Standard abbreviations
- ISO 4: Annu. Rev. Stat. Appl.

Indexing
- ISSN: 2326-8298 (print) 2326-831X (web)

Links
- Journal homepage;

= Annual Review of Statistics and Its Application =

The Annual Review of Statistics and Its Application is a peer-reviewed scientific journal published by Annual Reviews (AR). It releases an annual volume of review articles relevant to the field of statistics. It has been in publication since 2014. The editor is Nancy Reid. As of 2023, Annual Review of Statistics and Its Application is being published as open access, under the Subscribe to Open model.
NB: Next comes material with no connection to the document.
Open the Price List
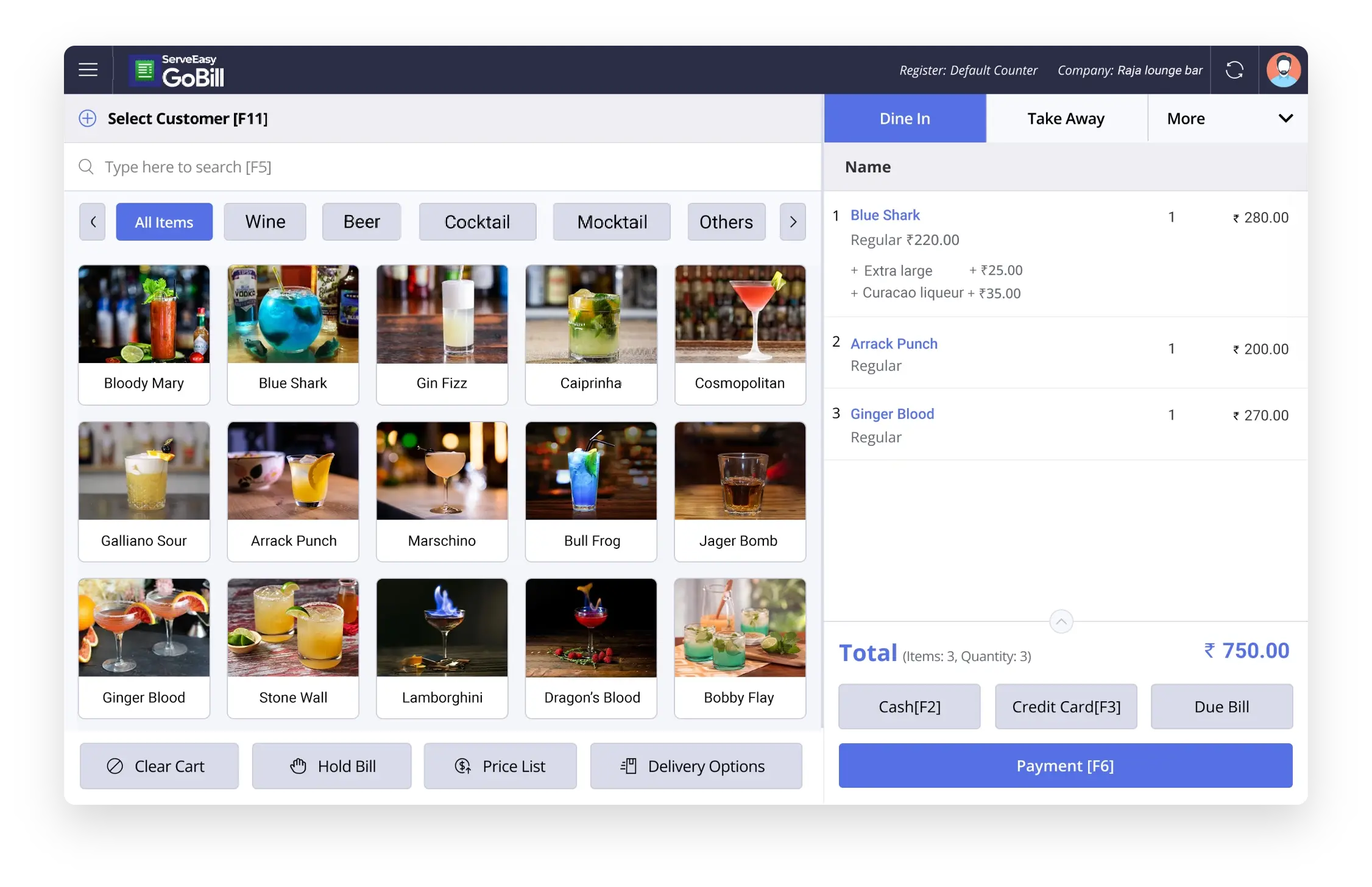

As of 2026, Journal Citation Reports gives the journal a 2025 impact factor of 9.8, ranking it second of 170 journal titles in the category "Statistics and Probability" and second of 137 titles in "Mathematics, Interdisciplinary Applications".

==History==
The Annual Review of Statistics and Its Application was first published in 2014 by Annual Reviews (AR), a nonprofit organization whose stated mission is to synthesize knowledge "for the progress of science and the benefit of society." Its founding editor was Stephen E. Fienberg. Following Fienberg's death in 2016, associate editor Nancy Reid completed the 2017 volume, of which Feinberg is credited as editor. Reid is credited as editor beginning in 2018. Though the journal was initially published in print, as of 2021 it is only published electronically. Some of its articles are available online prior to the volume publication date.

==Scope and indexing==
The Annual Review of Statistics and Its Application publishes review articles about methodological advances in statistics and the use of computational tools that make the advances possible. It is abstracted and indexed in Scopus, Science Citation Index Expanded, and Inspec.